PROBLEMS AS USUAL

10:08 PM

25 August 2017

Once again, I am here, confused. Yesterday night I was feeling pretty down as with all my days here and was messaging Aditi about it. Basically spilled all my tragic feelings to her. Then when I go shower and come back I see messages in our group chat which is chill. And then just now (next day) I checked twitter and see a string of tweets like 3 minutes after I left to shower about how she never wants to talk to her high school friends again because she feels somehow left behind while we're all having fun in college even though she chose her path herself. And then she says she deleted her messenger app so she'd be less likely to message us and she's content with being the friend who just says hi once in a while. I guess I don't know because I literally just spilled to her minutes ago about how much fun I wasn't having so??? I mean I guess Chung min and Dhanya are having fun like Dhanya has a group she goes to frat parties and gets drunk with already. Chung Min is doing fine. I'm the only one here dying because I can't get it together and make friends. And now the person I told my problems to is like lol i never want to talk to you again, which kind of makes me feel a lot worse? She said she definitely wants to come visit me, and I kind of deflected because I didn't want her to spend this money just to come see me and then have to leave, making me feel even worse and more alone than ever. Maybe she was offended by that? WHO KNOWS. Why is it that anytime I have any sort of conversation with her, it makes her feel more depressed, and then I feel more depressed because I care about her but somehow I hurt her without knowing why.

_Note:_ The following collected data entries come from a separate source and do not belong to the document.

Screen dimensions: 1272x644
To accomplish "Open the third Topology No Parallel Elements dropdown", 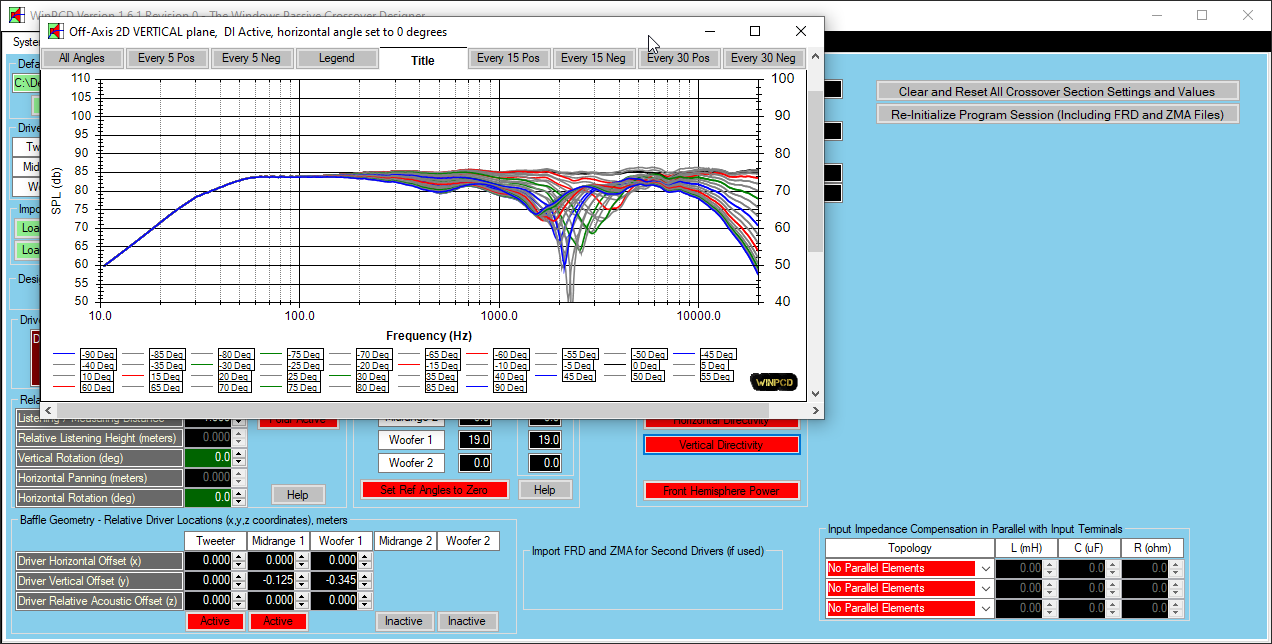I will 984,608.
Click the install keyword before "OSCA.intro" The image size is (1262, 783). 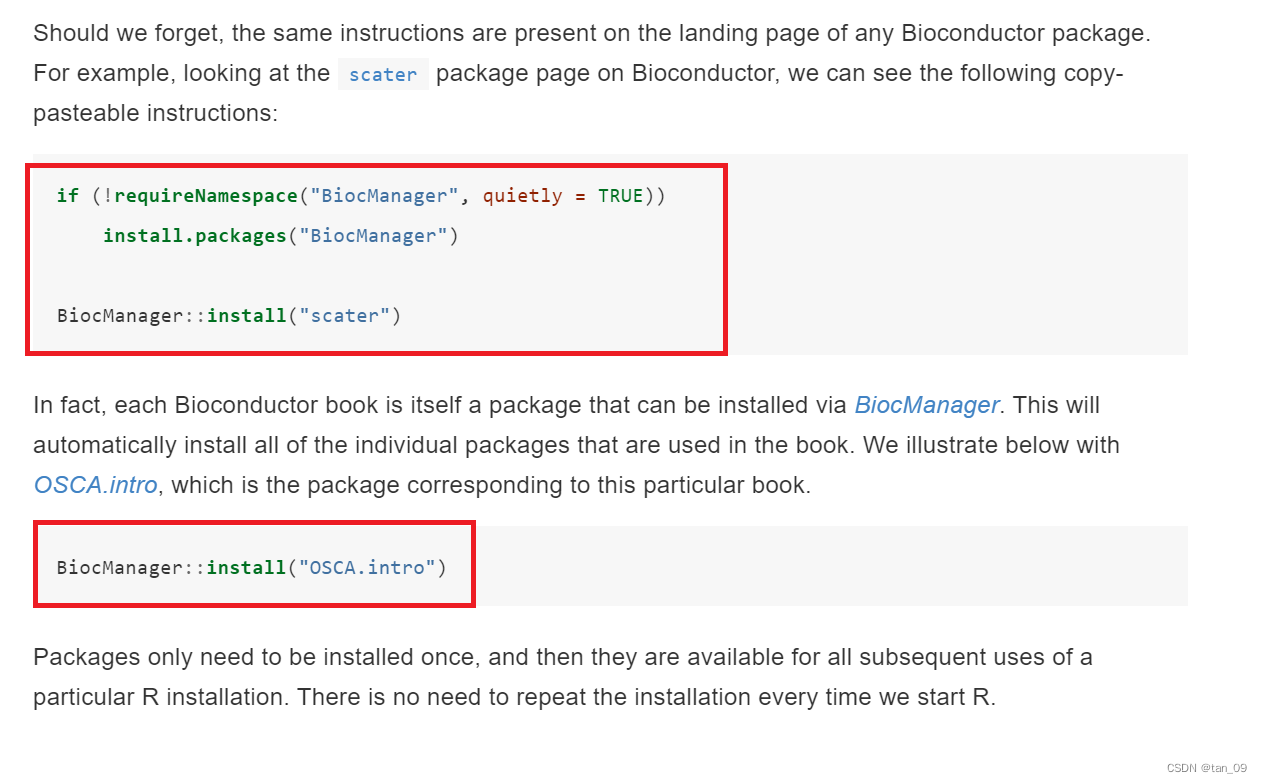[246, 568]
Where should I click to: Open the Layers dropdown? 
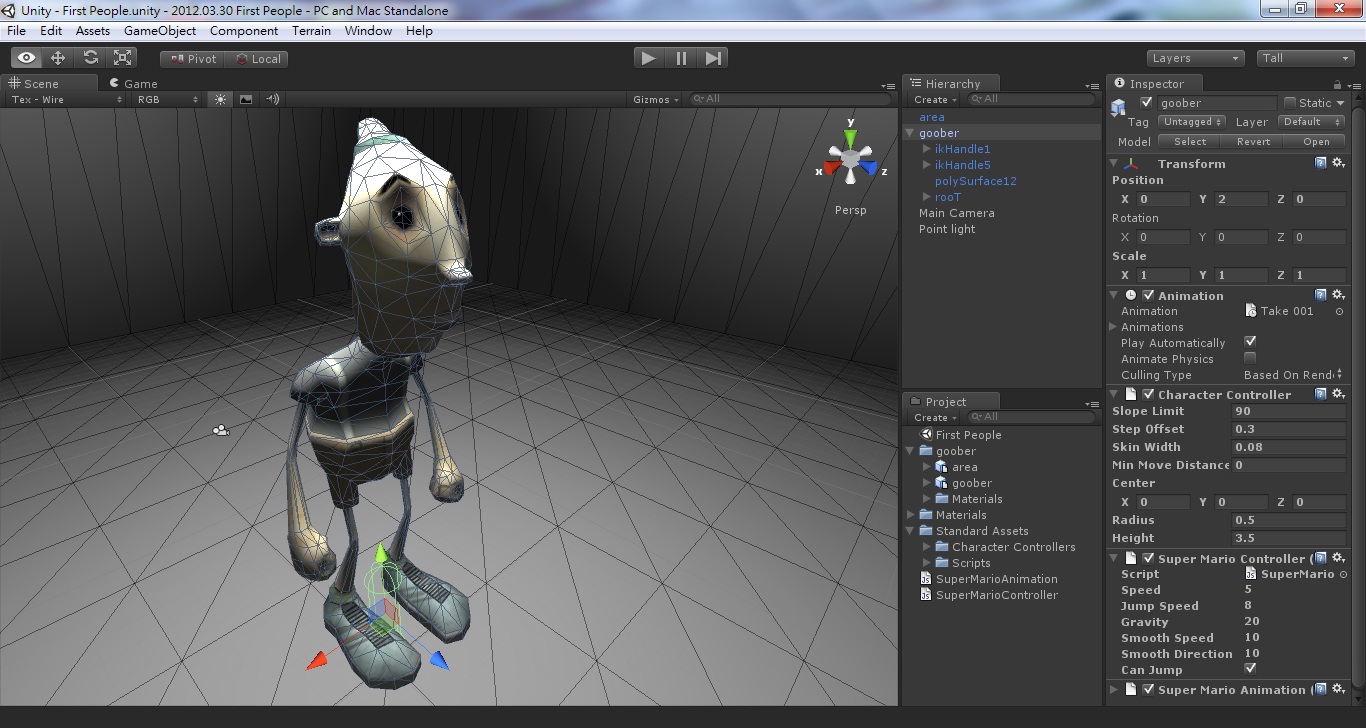point(1195,59)
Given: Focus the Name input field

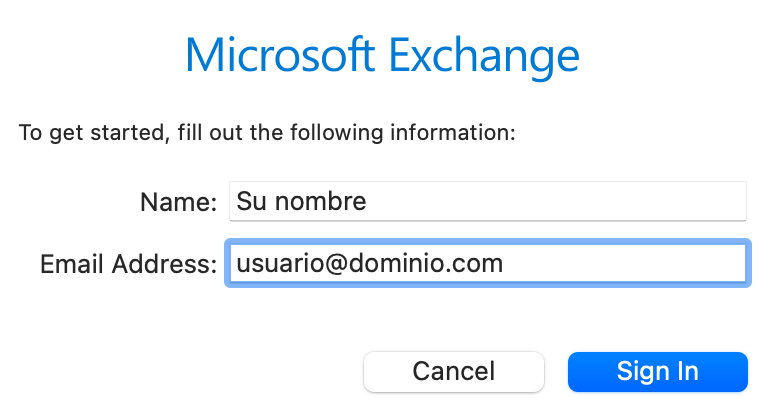Looking at the screenshot, I should pos(488,201).
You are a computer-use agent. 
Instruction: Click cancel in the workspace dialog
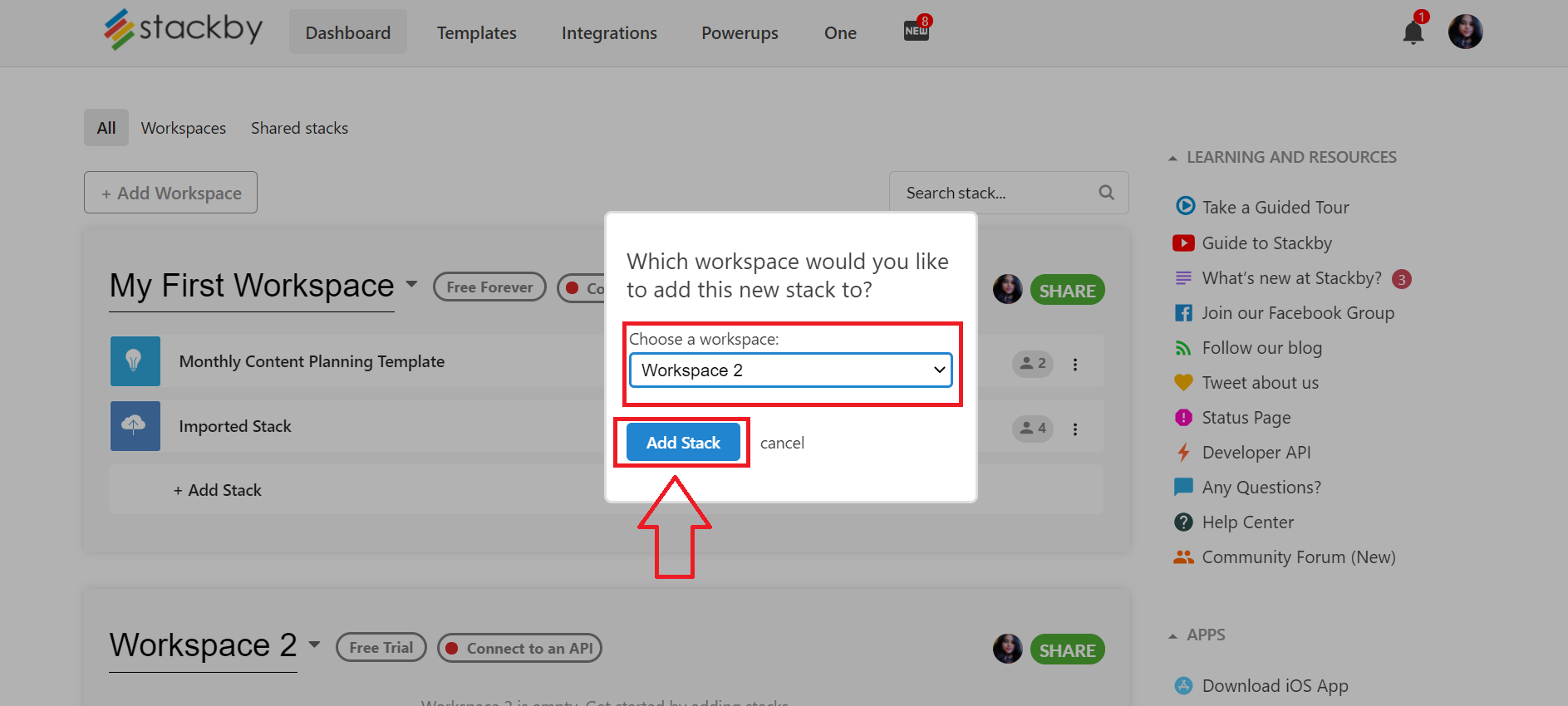click(x=782, y=443)
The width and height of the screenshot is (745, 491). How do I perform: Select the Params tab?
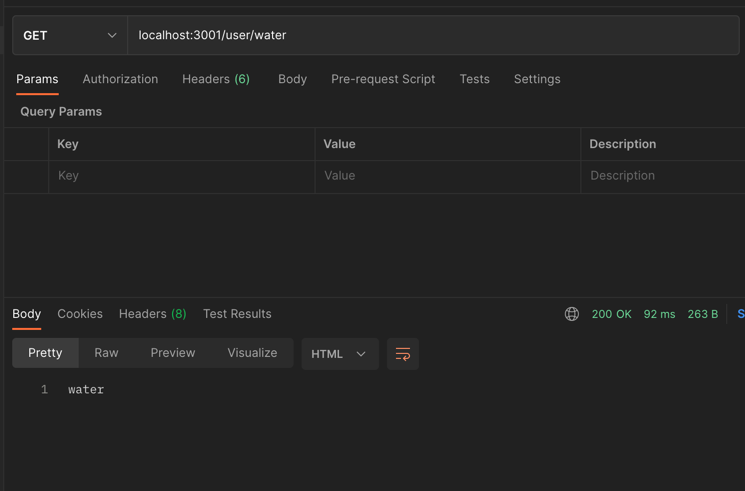[37, 79]
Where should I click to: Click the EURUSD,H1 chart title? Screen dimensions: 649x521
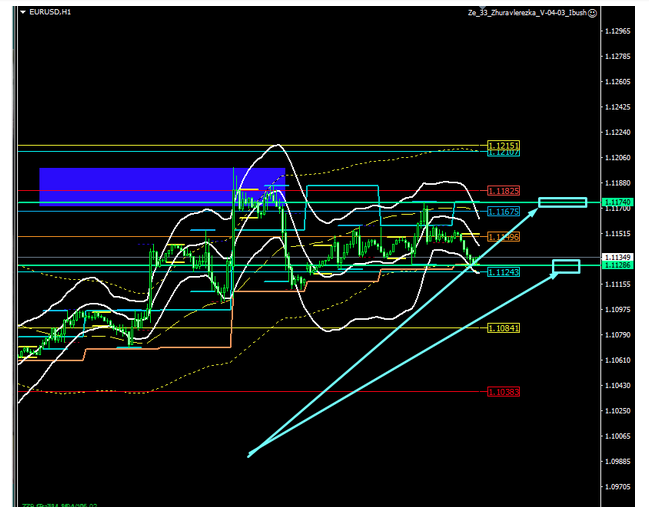[51, 12]
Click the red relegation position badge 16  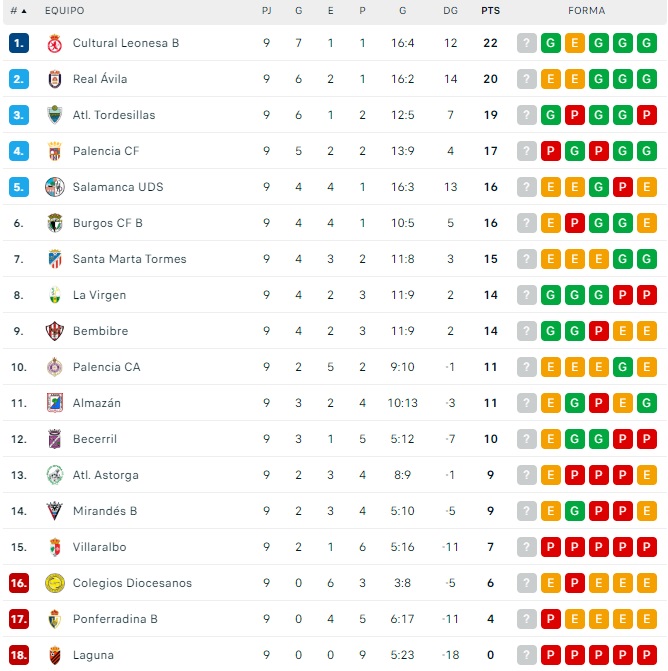click(18, 583)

Sigh. Just when I thought things might be turning up, this happens. Why am I even surprised. Maybe I should have just not messaged her yesterday.

I can also already feel Dhanya drifting away in just like two days. Literally on Wednesday we had a relatively long chat about how we aren't cut out for the party life and RUSHing etc. and like today she's already frat party jumping and avoiding cops. It's like a complete 180. Now our chat is just me saying what she's up to, her answering, me saying it's wild, her saying not really and that like it. There's no more connection. It's like after we stopped having school to rant about, or our mutual struggle with college to rant about, our conversations are suddenly empty. I kind of expected it though. I think she latches onto things really quick and changes really quick, and I suppose she's letting go of high school friends too; like Aditi. This all makes me feel so shitty because it's like I'm the only one who can't let go. It's like I've spent 7 generally happy years (in terms of our relationship) with these people and now I'm just supposed to let go? Maybe if I could actually make friends but it's like I can't even do that. I just feel like everything is slowly drifting away.